Depth at the position was certainly an issue, and it's unclear how much the weakness of this group hurt Cyler Miles vs. Cyler Miles hurting this group. It's probably safe to say it ran both ways.
At tight end, we saw Cyler develop a little bit of third-down chemistry with Joshua Perkins that never bloomed into an every-down relationship. Darrell Daniels also hinted at his big-play potential (he is a former WR with plus speed).
Overall it was a strange, uneven year for both positions, which is understandable in the context of the coaching change and quarterback/offensive line struggles. It felt like a year stuck in transition, with older players like Kasen and DiAndre lingering without being fully involved and younger players like Pettis and Lenius not quite ready to pick up the slack.
Players Lost/Players Returning
Storylines to Watch
Are the sophomores ready to take over?
Kasen and Campbell are gone, and Lenius and Pettis are a year older with a year of early experience under their belt. Ross will nab deep balls and Mickens will catch screens, but this offense badly needs pass-catchers capable of doing everything in between. In particular, Pettis seems to have the potential to develop into a great option in the middle of the field, while Lenius has the frame to dominate in the red zone. Will Pettis and Lenius be ready to take a large step forward from occasional contributors to cogs in a consistent passing attack?

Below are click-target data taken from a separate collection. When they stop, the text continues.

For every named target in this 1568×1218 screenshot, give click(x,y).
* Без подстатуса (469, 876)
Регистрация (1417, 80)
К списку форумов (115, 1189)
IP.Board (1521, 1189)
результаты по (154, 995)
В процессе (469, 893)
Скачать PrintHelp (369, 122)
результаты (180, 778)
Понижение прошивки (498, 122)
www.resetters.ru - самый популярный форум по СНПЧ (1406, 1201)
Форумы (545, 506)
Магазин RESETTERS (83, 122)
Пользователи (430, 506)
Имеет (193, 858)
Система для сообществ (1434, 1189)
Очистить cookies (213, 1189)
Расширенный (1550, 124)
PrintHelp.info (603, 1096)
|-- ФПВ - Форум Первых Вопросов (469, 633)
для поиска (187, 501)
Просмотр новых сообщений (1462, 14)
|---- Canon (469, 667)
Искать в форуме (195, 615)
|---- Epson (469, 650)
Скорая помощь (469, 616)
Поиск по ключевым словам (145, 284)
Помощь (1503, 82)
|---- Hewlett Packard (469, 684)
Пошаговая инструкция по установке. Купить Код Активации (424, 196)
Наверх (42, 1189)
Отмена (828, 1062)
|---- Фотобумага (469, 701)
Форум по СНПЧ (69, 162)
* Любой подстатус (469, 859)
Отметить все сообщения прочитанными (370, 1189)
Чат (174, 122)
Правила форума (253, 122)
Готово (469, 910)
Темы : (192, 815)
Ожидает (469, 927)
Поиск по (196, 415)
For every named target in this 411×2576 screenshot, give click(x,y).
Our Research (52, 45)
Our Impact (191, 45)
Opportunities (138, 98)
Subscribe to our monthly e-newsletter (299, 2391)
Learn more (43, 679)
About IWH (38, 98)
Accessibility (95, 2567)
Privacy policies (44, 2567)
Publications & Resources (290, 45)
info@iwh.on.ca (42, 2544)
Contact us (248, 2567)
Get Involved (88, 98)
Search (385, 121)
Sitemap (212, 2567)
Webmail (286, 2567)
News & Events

Will Ross be allowed to focus his talents at WR?
The need at cornerback grew so large with he dismissal of Marcus Peters that Ross was moved from an already thin position to serve as a starter on the other side of the ball. Technically we still don't know where he'll play next season. Many have taken the new spring roster, which lists Ross at WR, as a clue or even a quiet announcement, but it has not been confirmed. In other news, that same roster lists Ross as bulking up to a solid 194 pounds. Assuming he does stick to WR full time, can the most explosive player on the roster develop enough chemistry with whoever the hell plays quarterback to hit regular home runs while diversifying beyond the go route and bubble screen?
What's the plan at tight end?
The Huskies have gradually built up a lot of solid depth at tight end. With Hartvigson graduated, none of the four returning scholarship tight ends are obviously limited to blocking alone. However, they still seem to divide into two basic groups. Ajamu and Sample have both bulked up to right around 250 pounds, a very solid weight for a multi-purpose in-line tight end capable of blocking and running routes. The other two, Perkins and Daniels, are closer to 230 and can basically fill the role of a big wide receiver. Will any of these players separate from the pack by the conclusion of spring practices?